- **What is needed**:
Reproduce the lines of the listing below verbatim, starting with the line containing "What are the" and continuing through the line containing "This screenshot has height=720, width=1280.".

-- start Supplied data --

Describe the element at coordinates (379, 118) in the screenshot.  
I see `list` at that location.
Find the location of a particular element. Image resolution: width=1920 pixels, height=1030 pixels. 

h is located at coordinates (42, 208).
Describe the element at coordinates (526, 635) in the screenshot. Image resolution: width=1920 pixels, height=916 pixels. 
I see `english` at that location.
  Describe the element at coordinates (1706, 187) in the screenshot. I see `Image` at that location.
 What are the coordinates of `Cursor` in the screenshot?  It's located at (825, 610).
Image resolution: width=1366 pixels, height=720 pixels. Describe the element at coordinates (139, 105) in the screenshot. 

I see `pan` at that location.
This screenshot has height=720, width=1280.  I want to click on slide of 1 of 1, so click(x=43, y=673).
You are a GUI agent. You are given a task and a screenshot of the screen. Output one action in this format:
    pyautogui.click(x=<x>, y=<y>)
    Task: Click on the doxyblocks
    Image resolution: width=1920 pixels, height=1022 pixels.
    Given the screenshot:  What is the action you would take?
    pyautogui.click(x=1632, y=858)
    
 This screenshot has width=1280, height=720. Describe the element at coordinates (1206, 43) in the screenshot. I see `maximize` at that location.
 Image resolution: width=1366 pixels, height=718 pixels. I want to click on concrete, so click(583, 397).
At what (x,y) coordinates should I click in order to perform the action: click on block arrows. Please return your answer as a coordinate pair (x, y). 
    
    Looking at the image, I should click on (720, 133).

-- end Supplied data --

- **The answer**:
 What are the coordinates of `Cursor` in the screenshot?  It's located at (825, 610).
Image resolution: width=1366 pixels, height=720 pixels. Describe the element at coordinates (139, 105) in the screenshot. 

I see `pan` at that location.
This screenshot has height=720, width=1280.  I want to click on slide of 1 of 1, so click(x=43, y=673).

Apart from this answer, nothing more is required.